In early September, the Boston Globe’s Peter Gammons reported that “even people within the Houston organization say Leo Durocher is gone as manager.”9 But as of September 30, Durocher’s departure was only a rumor, and he once more donned Houston’s gray and orange road uniform and prepared for a potential date with history, courtesy of Hank Aaron.

Durocher’s defense of African-American players in the late 1940s and early ’50s seems, in retrospect, like a highlight of his career.10 It seems appropriate that in his last game, Durocher would be overshadowed by an outstanding member of that first generation of black major leaguers whose arrival he had supported.

(Durocher is not quoted in several national news stories leading up to that last game. One might think reporters would have asked him whether he would order his pitchers to pitch to Aaron or to work around him. Maybe, with the peace of retirement looming, Durocher made the uncharacteristic decision to stay out of a hot topic for once.)

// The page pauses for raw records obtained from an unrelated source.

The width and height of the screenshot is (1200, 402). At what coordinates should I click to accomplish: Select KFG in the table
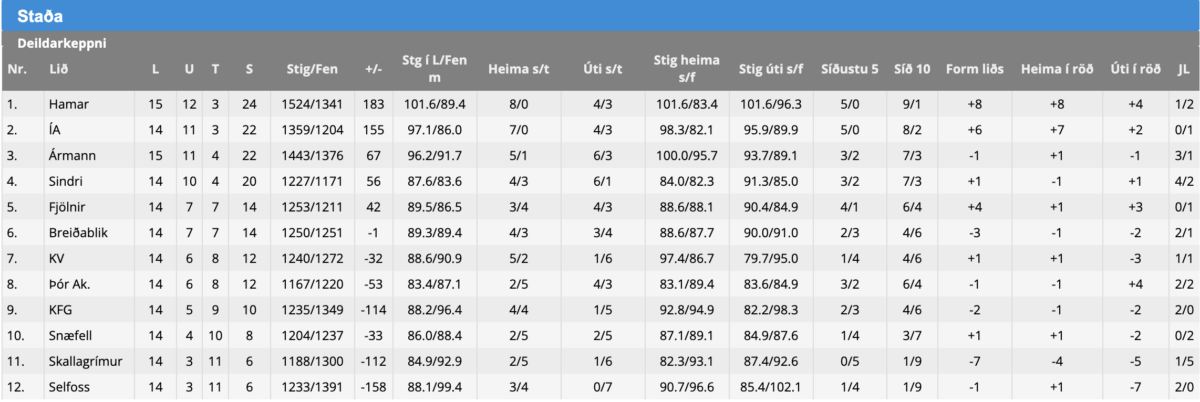[60, 311]
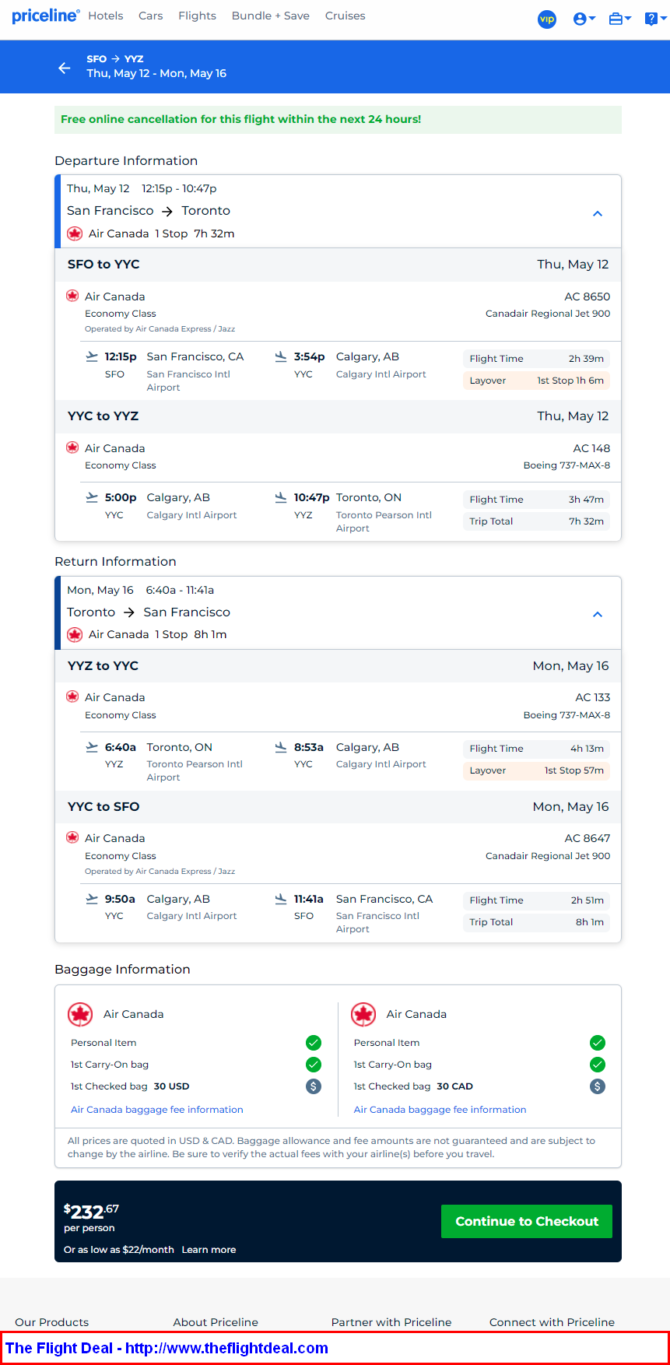Image resolution: width=670 pixels, height=1365 pixels.
Task: Navigate to Cruises
Action: tap(345, 16)
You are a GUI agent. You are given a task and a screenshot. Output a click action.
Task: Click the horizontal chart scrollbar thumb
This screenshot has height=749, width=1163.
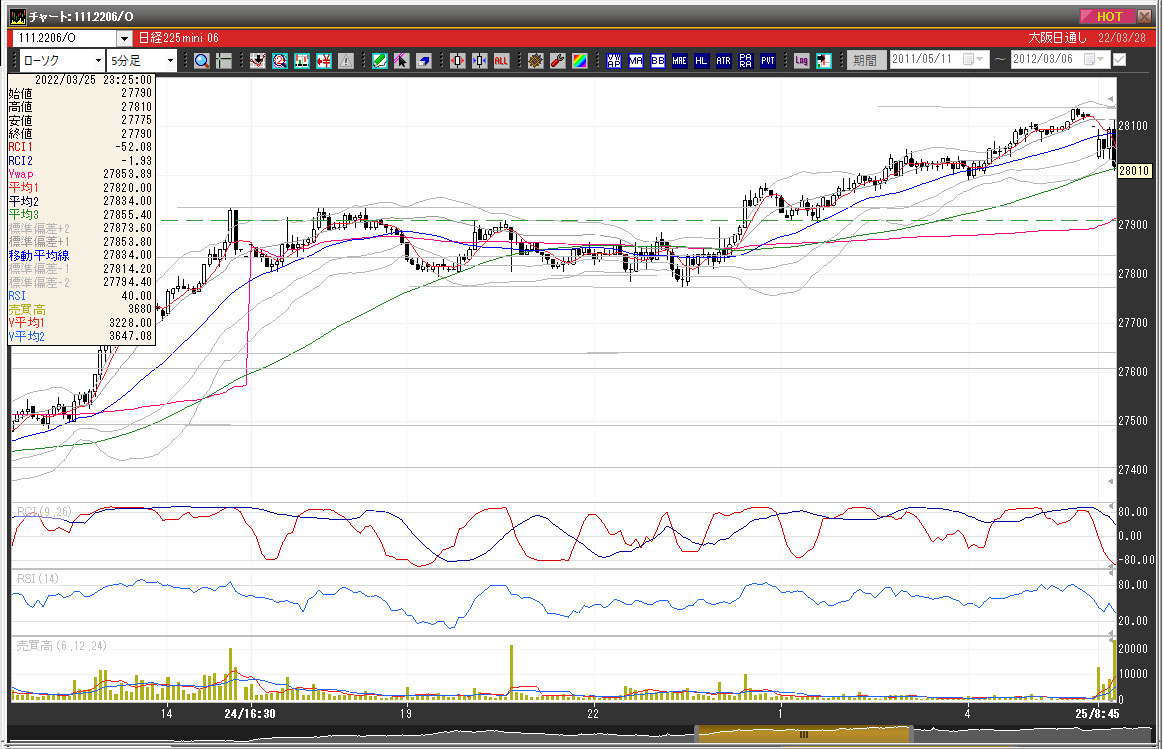pyautogui.click(x=803, y=734)
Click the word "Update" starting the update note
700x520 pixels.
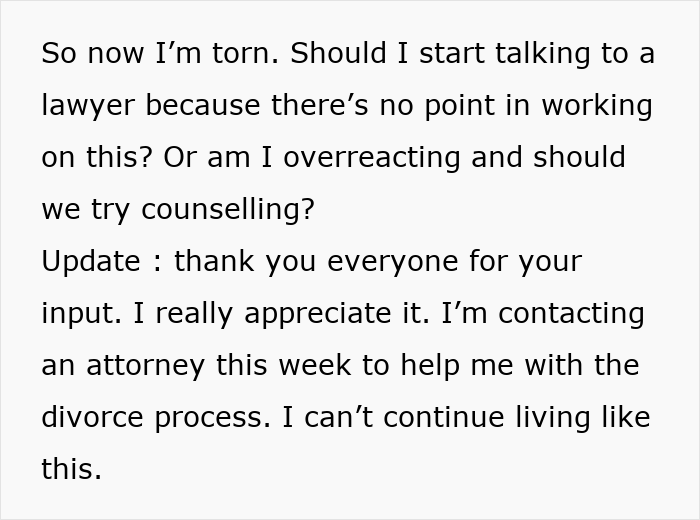tap(91, 262)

Astros starting pitcher Dave Roberts made it clear to reporters that he had two priorities — to become the first Houston left-hander to win 17 games in a season, and to stay out of the record books.

“I don’t want to be the man to give up either the 714th or the 715th,” said Roberts, who had surrendered Aaron’s 712th home run on September 22. “If he comes up at any time with the chance to beat me with a home run, I’m going to pitch around him.”11

“If he’s got his breaking ball working, if he’s getting his slow curve over, he can be one of the toughest left-handed pitchers in the league,” Aaron said of Roberts. “He’s the type of pitcher who can send me home for the season with an 0-for-4.”12

The pitching matchup pitted Roberts against Wenty Ford, a soft-throwing Bahamian making his fourth and final major-league appearance. The Astros quickly took a 1-0 lead when Cedeño, the game’s third batter, touched Ford for a home run.

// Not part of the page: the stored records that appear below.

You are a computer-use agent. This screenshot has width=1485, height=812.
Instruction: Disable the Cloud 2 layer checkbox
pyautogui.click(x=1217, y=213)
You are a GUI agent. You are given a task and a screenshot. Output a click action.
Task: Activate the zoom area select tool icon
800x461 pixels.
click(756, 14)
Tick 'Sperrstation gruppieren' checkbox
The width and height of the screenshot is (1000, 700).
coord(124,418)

Hank AaronIn the bottom of the first, Aaron came up with a chance to tie either Ruth or the game. Braves right fielder Mike Lum was on third base with two out, having doubled and advanced on a grounder. Aaron beat out a chopper to third for a hit, scoring Lum. The score remained 1-1 at inning’s end.

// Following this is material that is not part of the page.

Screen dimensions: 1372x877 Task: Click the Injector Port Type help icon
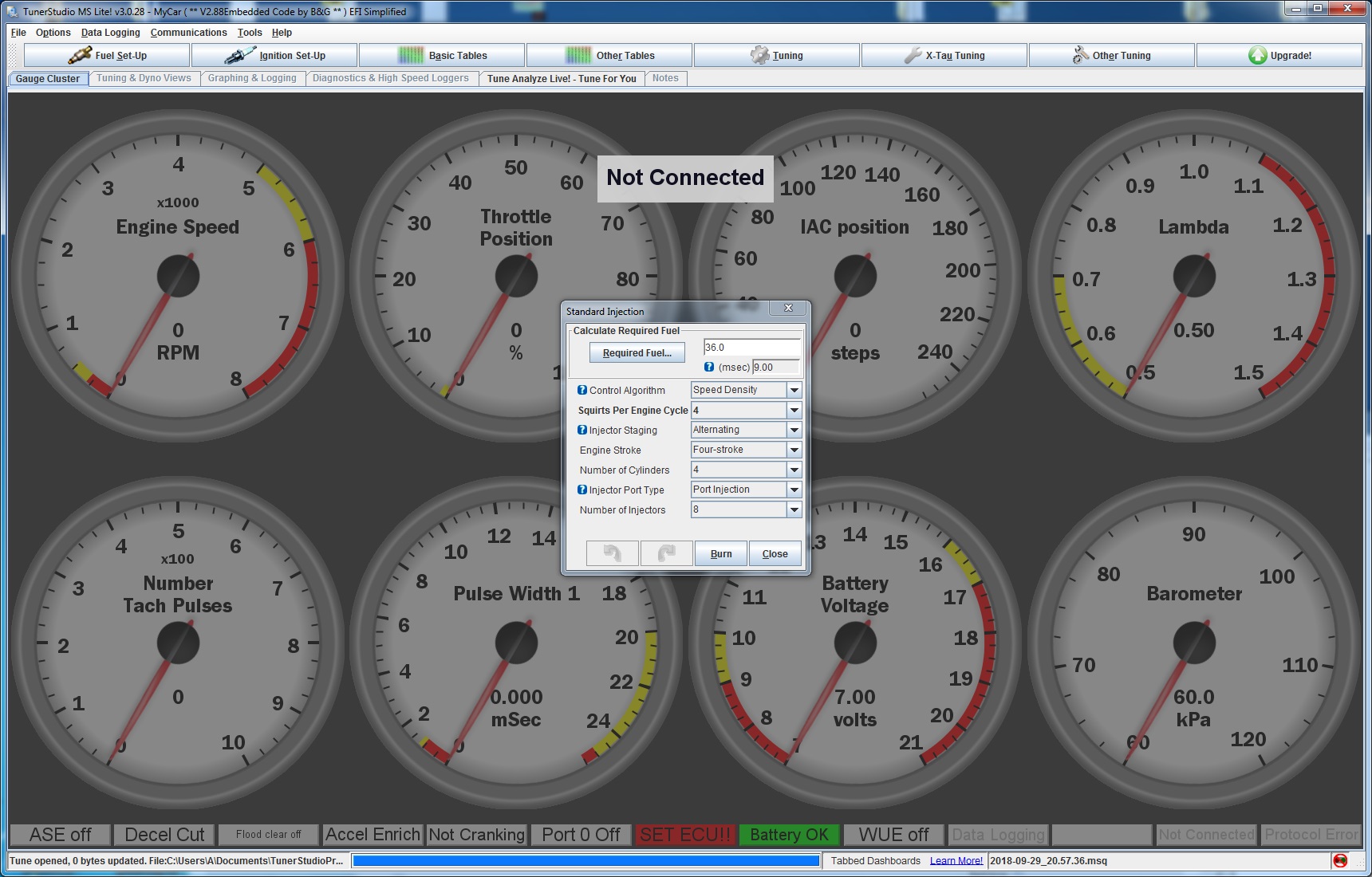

The Braves’ mound staff was struggling. In the top of the second, the Astros added two runs on singles by Doug Rader and Lee May, a run-scoring groundout by Tommy Helms, and a single by Roberts. Ford was pulled with two outs in the second. Reliever Gary Neibauer, in his final big-league appearance, got Roger Metzger to fly out to keep the deficit at 3-1. The Astros made it 4-1 in the third off Alan Closter, the third straight Braves pitcher appearing in his last big-league game.

Aaron stung the Astros again in the bottom of the fourth, leading off with a bloop single to center. He took second on a walk to Dick Dietz and scored on a single by Freddie Velazquez, making the score 4-2. Dietz and Velazquez were also playing their final big-league games. Despite Aaron’s efforts, the Astros got the run back in the top of the fifth.

Two at-bats left for Aaron, then, barring a Braves rally. He led off the bottom of the sixth against Roberts, still effectively mixing up offspeed pitches. The best Aaron could manage was a ground single into center field. He was erased on a double-play ball by the next batter, Dusty Baker.

One at-bat left, this one against Don Wilson. With Roberts’ milestone win seemingly in the bag, Durocher pulled him after six innings. Soft rain began to fall in the seventh, accompanied by thunder that Dave Anderson of the New York Times said sounded “as if the Babe had belched after six hot dogs in the sky.”13

The hard-throwing Wilson always gave Aaron trouble: In 36 career at-bats against him, Aaron hit .139 with one homer and 13 strikeouts.14 With two down in the eighth, Aaron popped out on Wilson’s first pitch, breaking his bat. (The Retrosheet play-by-play lists Aaron as making an out to second, while Anderson’s game story says he popped to shortstop.)

The crowd rewarded Aaron with a standing ovation after he jogged out to left field for the ninth inning. After the game, he took solace in the fact that his 3-for-4 day lifted his season average above .300. But the biggest prize, Ruth’s record, would have to wait until 1974.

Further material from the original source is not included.